We now try to sample from the distribution with MCMC:



In [3]:

    
# Create an adaptive covariance MCMC routine
x0 = np.random.uniform(-25, 25, size=(3, 10))
mcmc = pints.MCMCController(log_pdf, 3, x0, method=pints.HaarioBardenetACMC)

# Stop after 10000 iterations
mcmc.set_max_iterations(3000)

# Disable logging
mcmc.set_log_to_screen(False)

# Run!
print('Running...')
chains = mcmc.run()
print('Done!')

# Discard warm-up
chains = [chain[1000:] for chain in chains]









    



Running...
Done!

The adaptive covariance fails to get into the funnel region.



In [4]:

    
stacked = np.vstack(chains)
plt.contour(X, Y, Z, levels=levels, colors='k', alpha=0.2)
plt.scatter(stacked[:, 0], stacked[:, 9], alpha=0.2)
plt.xlim(-10, 10)
plt.ylim(-10, 10)
plt.show()

Now check how close the result is to the expected result, using the Kullback-Leibler divergence, and compare this to the result from sampling directly.



In [5]:

    
print(log_pdf.kl_divergence(stacked))
print(log_pdf.kl_divergence(direct))









    



1.66259443754
8.35418859013e-05

Hamiltonian Monte Carlo fares much better on this curved density.



In [28]:

    
# Create an adaptive covariance MCMC routine
x0 = np.random.uniform(0, 10, size=(3, 10))
sigma0 = np.repeat(0.25, 10)
mcmc = pints.MCMCController(log_pdf, 3, x0, method=pints.HamiltonianMCMC, sigma0=sigma0)

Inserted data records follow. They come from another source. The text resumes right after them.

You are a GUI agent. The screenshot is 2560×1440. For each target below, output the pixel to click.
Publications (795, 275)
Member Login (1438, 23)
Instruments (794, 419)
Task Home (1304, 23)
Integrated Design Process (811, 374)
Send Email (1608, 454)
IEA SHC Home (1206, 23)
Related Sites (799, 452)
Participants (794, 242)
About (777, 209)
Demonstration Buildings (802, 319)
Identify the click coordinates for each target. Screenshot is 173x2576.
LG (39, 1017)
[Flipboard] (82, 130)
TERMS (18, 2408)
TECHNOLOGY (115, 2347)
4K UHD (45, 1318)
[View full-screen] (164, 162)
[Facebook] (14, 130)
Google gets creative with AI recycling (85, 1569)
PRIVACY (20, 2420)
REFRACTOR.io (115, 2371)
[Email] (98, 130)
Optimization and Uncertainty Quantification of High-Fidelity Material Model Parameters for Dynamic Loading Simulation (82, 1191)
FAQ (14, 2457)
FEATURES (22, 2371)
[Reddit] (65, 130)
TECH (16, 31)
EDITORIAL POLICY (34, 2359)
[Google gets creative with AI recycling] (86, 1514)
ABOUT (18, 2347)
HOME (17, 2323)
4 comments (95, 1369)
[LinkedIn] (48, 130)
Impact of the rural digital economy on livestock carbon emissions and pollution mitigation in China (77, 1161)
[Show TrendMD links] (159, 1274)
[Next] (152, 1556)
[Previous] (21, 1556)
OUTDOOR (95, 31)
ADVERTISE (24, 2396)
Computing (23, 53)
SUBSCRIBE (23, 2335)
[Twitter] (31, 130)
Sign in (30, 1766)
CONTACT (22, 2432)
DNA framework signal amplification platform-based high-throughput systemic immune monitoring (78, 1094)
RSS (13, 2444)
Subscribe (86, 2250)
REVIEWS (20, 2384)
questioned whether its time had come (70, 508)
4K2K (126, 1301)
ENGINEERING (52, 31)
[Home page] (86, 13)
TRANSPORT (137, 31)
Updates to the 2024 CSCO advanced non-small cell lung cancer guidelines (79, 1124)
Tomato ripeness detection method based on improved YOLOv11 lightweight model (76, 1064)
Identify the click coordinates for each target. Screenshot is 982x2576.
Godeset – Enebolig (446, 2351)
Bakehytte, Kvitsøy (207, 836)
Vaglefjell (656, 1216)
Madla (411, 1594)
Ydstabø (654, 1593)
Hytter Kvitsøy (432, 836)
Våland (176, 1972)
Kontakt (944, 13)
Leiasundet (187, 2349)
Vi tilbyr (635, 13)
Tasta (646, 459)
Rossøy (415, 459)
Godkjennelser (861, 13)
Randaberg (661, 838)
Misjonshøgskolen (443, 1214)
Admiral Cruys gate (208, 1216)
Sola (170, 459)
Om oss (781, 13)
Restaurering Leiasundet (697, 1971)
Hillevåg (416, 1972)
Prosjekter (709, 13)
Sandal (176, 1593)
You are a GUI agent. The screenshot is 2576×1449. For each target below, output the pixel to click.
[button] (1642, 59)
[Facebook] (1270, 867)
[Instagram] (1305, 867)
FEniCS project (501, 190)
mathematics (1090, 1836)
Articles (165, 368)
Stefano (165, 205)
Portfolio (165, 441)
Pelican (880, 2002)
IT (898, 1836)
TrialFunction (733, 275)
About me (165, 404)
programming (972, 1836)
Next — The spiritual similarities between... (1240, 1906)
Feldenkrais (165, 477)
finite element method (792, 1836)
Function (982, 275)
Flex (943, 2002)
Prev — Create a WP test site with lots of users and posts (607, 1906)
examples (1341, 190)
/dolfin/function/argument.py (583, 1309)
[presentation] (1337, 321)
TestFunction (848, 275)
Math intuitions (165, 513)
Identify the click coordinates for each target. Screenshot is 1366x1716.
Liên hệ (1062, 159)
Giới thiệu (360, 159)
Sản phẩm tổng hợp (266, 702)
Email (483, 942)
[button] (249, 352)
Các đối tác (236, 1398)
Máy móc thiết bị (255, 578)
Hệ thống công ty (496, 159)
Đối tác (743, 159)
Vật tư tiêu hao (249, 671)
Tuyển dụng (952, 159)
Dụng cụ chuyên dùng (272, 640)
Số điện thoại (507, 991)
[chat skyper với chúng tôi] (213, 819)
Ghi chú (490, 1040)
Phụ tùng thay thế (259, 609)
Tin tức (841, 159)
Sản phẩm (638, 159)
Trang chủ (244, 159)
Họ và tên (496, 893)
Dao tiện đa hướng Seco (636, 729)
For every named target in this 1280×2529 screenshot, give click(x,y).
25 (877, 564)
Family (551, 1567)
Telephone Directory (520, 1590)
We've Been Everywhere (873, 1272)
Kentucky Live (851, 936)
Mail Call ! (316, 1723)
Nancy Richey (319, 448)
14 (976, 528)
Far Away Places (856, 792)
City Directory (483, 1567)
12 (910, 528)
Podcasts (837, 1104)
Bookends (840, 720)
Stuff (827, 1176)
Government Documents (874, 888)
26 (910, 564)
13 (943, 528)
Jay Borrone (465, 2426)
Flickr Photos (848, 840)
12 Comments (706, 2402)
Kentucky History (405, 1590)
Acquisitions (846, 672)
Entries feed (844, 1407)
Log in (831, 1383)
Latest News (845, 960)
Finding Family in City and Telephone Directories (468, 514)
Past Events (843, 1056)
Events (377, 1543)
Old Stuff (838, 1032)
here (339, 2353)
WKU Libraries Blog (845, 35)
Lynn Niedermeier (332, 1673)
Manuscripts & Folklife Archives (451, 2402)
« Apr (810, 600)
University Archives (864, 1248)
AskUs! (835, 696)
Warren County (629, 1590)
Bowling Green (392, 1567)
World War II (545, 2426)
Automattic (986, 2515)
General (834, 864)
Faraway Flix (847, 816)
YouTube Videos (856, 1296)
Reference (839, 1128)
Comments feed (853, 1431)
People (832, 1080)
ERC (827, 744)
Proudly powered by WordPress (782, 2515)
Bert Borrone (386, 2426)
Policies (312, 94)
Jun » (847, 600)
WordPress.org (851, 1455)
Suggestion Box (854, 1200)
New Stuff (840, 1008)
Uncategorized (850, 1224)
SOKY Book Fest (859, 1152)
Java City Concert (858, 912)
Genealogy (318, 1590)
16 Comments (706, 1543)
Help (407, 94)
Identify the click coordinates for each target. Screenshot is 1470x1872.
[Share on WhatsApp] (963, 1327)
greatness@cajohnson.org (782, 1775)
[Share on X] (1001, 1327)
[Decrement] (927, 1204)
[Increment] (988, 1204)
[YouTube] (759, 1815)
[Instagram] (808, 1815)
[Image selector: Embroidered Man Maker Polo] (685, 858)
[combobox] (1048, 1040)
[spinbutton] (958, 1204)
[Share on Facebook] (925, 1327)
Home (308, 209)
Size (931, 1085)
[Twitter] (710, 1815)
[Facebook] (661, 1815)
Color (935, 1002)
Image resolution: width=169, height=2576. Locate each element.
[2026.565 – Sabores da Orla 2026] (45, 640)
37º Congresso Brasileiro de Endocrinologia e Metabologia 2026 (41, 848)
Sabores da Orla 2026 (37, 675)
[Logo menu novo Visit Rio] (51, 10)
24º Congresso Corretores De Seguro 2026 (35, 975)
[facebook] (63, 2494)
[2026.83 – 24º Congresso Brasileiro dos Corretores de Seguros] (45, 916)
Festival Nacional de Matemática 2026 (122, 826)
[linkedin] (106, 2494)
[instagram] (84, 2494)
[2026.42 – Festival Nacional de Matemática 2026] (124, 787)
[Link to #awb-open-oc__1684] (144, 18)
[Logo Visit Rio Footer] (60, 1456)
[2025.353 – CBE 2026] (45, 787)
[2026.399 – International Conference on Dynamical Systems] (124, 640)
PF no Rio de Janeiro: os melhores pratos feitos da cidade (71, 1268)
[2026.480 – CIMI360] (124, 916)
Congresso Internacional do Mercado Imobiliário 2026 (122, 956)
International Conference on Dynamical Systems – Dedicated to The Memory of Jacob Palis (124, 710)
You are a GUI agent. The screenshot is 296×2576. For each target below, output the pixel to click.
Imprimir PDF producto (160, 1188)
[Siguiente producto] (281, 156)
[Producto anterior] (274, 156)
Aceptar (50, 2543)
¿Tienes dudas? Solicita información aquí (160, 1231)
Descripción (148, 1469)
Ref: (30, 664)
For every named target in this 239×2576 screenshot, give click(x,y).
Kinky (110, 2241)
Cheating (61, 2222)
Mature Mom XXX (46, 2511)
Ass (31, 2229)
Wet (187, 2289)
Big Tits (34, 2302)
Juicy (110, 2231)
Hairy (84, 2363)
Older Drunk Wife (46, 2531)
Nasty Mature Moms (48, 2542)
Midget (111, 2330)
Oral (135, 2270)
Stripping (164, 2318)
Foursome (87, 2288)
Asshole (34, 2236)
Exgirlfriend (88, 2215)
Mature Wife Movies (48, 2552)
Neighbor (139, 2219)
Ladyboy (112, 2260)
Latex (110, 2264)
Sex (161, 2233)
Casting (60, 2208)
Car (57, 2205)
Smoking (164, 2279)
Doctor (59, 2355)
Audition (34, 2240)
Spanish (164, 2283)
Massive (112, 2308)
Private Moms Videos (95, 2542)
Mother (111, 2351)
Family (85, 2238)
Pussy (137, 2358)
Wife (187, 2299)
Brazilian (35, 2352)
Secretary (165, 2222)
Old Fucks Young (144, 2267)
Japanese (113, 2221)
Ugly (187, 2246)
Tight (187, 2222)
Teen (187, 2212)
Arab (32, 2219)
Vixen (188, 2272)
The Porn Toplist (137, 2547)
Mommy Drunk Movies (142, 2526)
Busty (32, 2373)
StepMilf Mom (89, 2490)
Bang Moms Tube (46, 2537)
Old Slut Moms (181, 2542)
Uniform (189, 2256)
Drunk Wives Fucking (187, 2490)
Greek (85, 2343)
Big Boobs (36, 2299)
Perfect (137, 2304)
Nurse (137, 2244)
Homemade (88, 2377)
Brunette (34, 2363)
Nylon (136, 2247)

# Stop after 10000 iterations
mcmc.set_max_iterations(500)

# Disable logging
mcmc.set_log_to_screen(False)

# Run!
print('Running...')
chains = mcmc.run()
print('Done!')

stacked = np.vstack(chains)









    



Running...
Done!

Hamiltonian Monte Carlo does better than adaptive but still not great.



In [29]:

    
print(log_pdf.kl_divergence(stacked))
print(log_pdf.kl_divergence(direct))









    



0.451968021049
8.35418859013e-05

Visualising the path of one of the chains the sampler struggles to explore both the neck and the outside region efficiently.



In [30]:

    
divergent_transitions = mcmc.samplers()[0].divergent_iterations()
plt.contour(X, Y, Z, levels=levels, colors='k', alpha=0.2)
plt.plot(chains[2][:, 1], chains[2][:, 9], alpha=0.5)
plt.scatter(chains[0][divergent_transitions, 0], chains[0][divergent_transitions, 1], color='red')
plt.xlim(-10, 10)
plt.ylim(-10, 10)
plt.show()